Sesaat setelah sampai di kolam itu seorang gadis berambut panjang telah berada di dalam kolam renang. Senyumnya teduh dan tatapan matanya menusuk. Sesekali ia melempar pandangan dan selalu saja mampu kutangkap. (Dua pasang mata kami bertatapan dari jarak selemparan batu).
Saya menunggu waktu yang tepat untuk menyapa dan bertanya (takut-takut kalau saya ternyata pernah ketemu dengan iya sebelumnya dan saya akan dianggap terlalu sombong karena tidak menyapa).

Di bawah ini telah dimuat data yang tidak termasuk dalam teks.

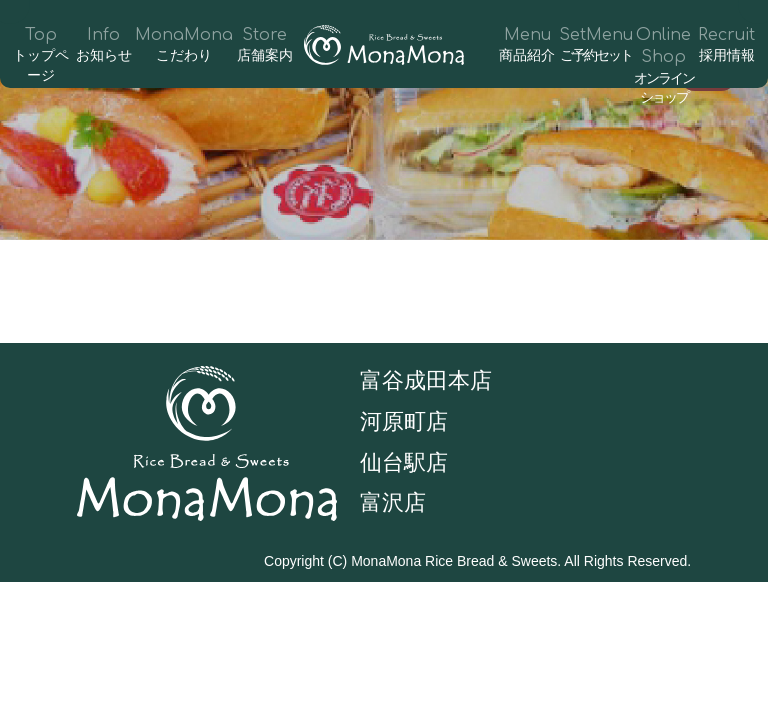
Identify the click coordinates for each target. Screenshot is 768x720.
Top (41, 56)
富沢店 (393, 502)
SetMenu (596, 46)
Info (104, 46)
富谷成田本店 (426, 380)
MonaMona (184, 46)
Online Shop (664, 67)
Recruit (726, 46)
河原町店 (404, 421)
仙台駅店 (404, 462)
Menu (527, 46)
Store (264, 46)
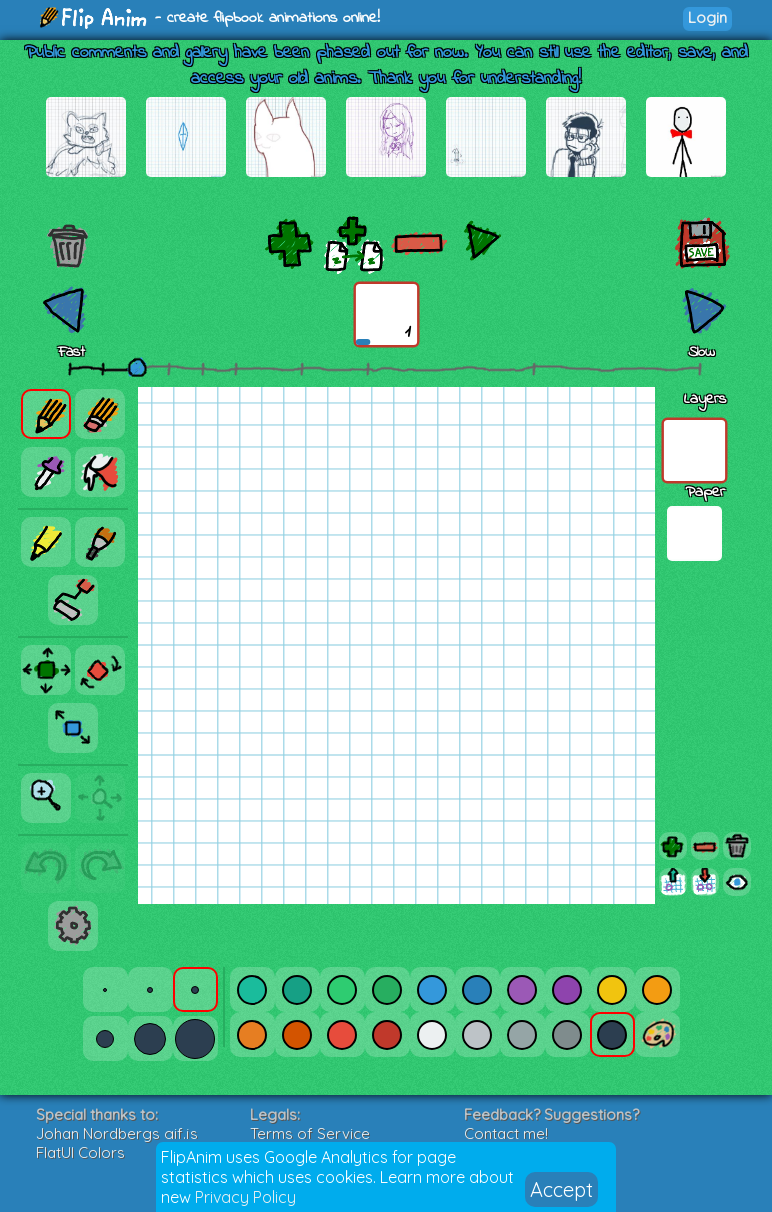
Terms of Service (310, 1133)
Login (707, 17)
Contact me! (506, 1133)
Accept (561, 1189)
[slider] (137, 367)
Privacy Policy (245, 1197)
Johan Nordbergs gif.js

Saat jarak kami semakin dekat saya berkata: “Miss, kita pernah ketemu sebelumnya ya?” kataku memulai perbincangan( kalau tidak ingin mengatakan mengakhiri sesuatu secara tolol).
“Tidak,” jawabnya singkat sambil terus berenang dan perbincangan pun selesai.
Setelah pulang, temanku dengan jengkel berkata bahwa saya memulai perbicangan dengan pemilihan kata-kata yg salah; seharusnya mengajukan pertanyaan basa-basi terlebih dahulu. Saya menggaruk kepala yang tidak gatal dan menyadari bahwa saya kurang terbiasa memulai perbincangan dengan gadis.
Tiba-tiba saya mengingat gadis yang tidak pernah saya tahu namanya itu dan lantas saya beri saja nama gadis kolam. Ini efek karena saya sedang membaca novel Gadis Jeruk karya Jostein G. 😂😂😂
Selamat bermalam Minggu. Selamat malam gadis kolam.